会議や先日の深センで見聞きして感じたのは、中国ではこの1年間でものすごいスピードでCSRが進んでいるということです。もちろんその主体は欧米からの進出企業ですが、非常に興味深いのは、中国政府がCSRを意識し、支援し始めたようです。
2003年までは、中国のメディアにCSRという言葉が載ることはなかったそうです。というか、事実上、CSRについて語ることが禁止されていたそうです。それが2004年に解禁になり、2005年は一気に広がったというわけです。
それでは中国におけるCSRの課題は何でしょうか? それがまさに今回の会議の大きなテーマでもあったのですが、ほとんどの人が口を揃えて言うのは、労働慣行です。
昨日もちょっと書いたように、現在の中国の急速な経済発展は出稼ぎ労働者によって支えられているのですが、その待遇があまりにひどいのです。
中国の研究者によれば、出稼ぎ労働者は一日平均9.4時間、そしてなんと平均で週6.4日も働いているそうです。ほとんど休日すらないのです。
法律では16歳以上にならないと働けず、企業はIDカードで年齢を確認しているのですが、偽造IDを買うことができるため、労働者の約1割は16歳未満だといいます。
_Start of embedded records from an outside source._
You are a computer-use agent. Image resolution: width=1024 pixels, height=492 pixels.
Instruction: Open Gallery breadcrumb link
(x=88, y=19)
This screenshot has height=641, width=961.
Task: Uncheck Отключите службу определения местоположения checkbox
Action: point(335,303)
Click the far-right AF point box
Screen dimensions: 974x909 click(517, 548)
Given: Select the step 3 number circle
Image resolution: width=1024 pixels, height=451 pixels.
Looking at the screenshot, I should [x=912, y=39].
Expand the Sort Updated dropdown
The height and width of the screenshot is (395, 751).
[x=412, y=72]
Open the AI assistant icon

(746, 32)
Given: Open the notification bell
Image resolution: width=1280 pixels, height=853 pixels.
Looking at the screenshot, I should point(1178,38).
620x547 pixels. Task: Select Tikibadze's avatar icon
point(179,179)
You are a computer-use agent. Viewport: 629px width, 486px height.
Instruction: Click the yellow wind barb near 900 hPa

これだけ働いて出稼ぎ労働者が得る月給の全国平均は、なんと539元、8000円ほどです。残念なことに、この値は最低賃金以下なのです。
中国で操業している日本企業に限っていえばもっと労働条件はいいものと信じますが、そこの原料や部品を納入するサプライヤーはどうでしょうか? このことがまさに、いま中国でのサプライチェーンマネジメントが求められている理由です。